Um estudo recente realizado pela consultoria internacional Systemiq, em colaboração com o think tank The Good Food Institute Europe, revelou o notável potencial das proteínas alternativas para impulsionar a economia espanhola e europeia. Intitulado «Aproveitar a Oportunidade Econômica das Proteínas Alternativas na Europa», o relatório sugere que a Espanha pode se destacar como líder nesse setor emergente, graças ao seu robusto setor agroalimentar, um crescente ecossistema biotecnológico e capacidades industriais avançadas.
O estudo indica que, com as políticas certas, as proteínas alternativas poderiam gerar até 10 bilhões de euros anuais na economia espanhola até 2040, ao mesmo tempo em que criariam cerca de 34 mil empregos de alta qualidade em áreas como pesquisa e desenvolvimento, biotecnologia, engenharia e logística.

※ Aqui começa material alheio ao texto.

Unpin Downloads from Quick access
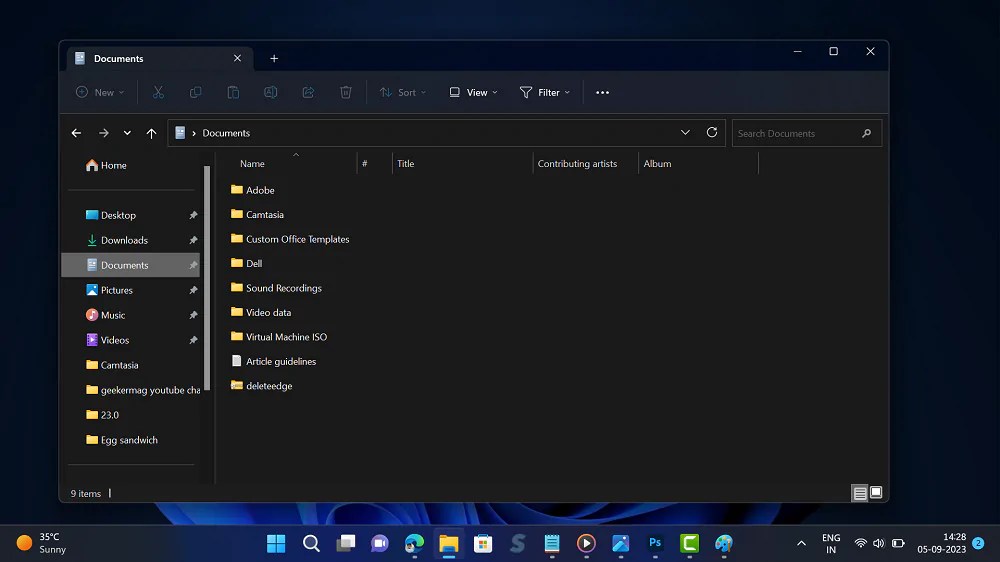This screenshot has width=1000, height=562. click(x=193, y=240)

Além do setor alimentício, esse impulso econômico se refletirá também no desenvolvimento de setores relacionados, como a produção de equipamentos especializados e serviços técnicos.
O relatório estima ainda que o mercado nacional de produtos de proteínas alternativas poderia alcançar 6,7 bilhões de euros, superando até mesmo o atual mercado de café na Espanha. Ao considerar toda a cadeia de valor, o impacto econômico total poderia chegar a 9 bilhões de euros, com exportações potenciais de até 3 bilhões de euros em produtos e ingredientes, consolidando a Espanha como um centro manufatureiro essencial no sul da Europa.

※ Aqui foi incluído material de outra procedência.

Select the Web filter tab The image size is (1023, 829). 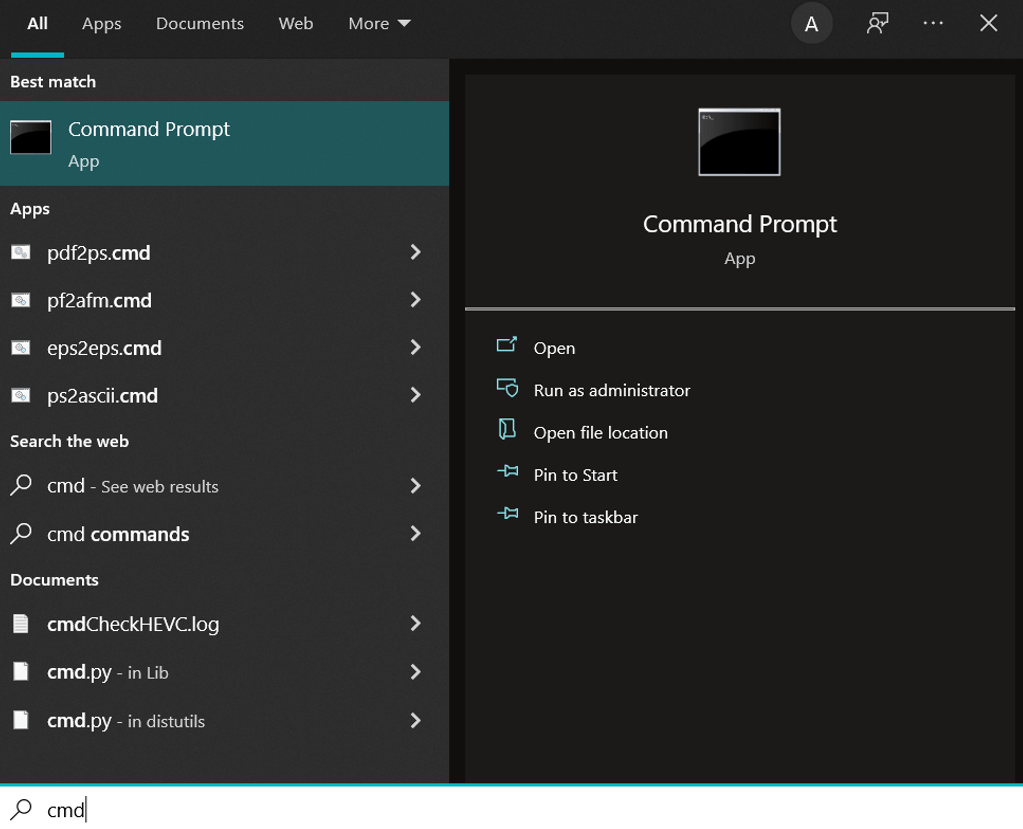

Rupert Simons, sócio da Systemiq, ressaltou que, devido às suas capacidades agrícolas e uma sólida base industrial, a Espanha se encontra em uma posição privilegiada para desenvolver um setor robusto de proteínas alternativas. O estudo enfatiza a importância de investimentos de longo prazo em pesquisa, infraestrutura e políticas de apoio para aproveitar essa oportunidade.

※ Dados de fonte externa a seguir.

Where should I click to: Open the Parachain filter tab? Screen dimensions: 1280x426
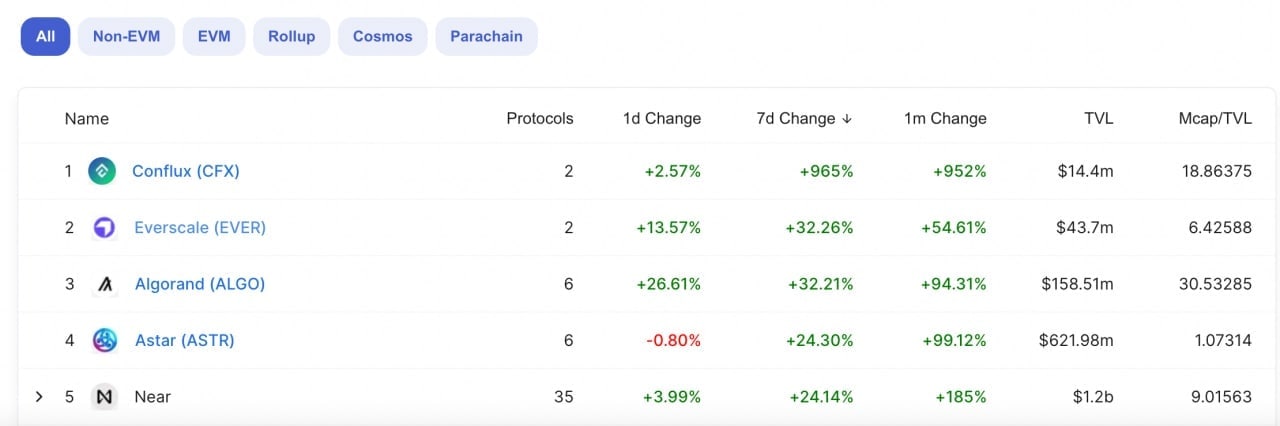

O crescimento desse setor não apenas impulsionaria a economia do país, mas também ofereceria novas oportunidades aos agricultores. A crescente demanda por produtos à base de plantas e processos de fermentação pode diversificar a produção agrícola, criando um mercado mais sustentável e rentável. Essa mudança aliviaria a pressão sobre os recursos naturais em um contexto de crescente desafio climático e contribuíria para uma agricultura mais autossuficiente.
Por último, o estudo recomenda um aumento nos investimentos públicos em pesquisa e desenvolvimento, a adaptação das infraestruturas industriais às novas tecnologias e o apoio aos agricultores na transição para culturas de maior valor agregado. Carlos Campillos Martínez, Gerente Regional Sênior do GFI Europe para Espanha e Portugal, enfatiza que a Espanha tem uma oportunidade única de conectar inovação, agricultura e indústria, posicionando-se como um referencial no campo das proteínas alternativas no sul da Europa.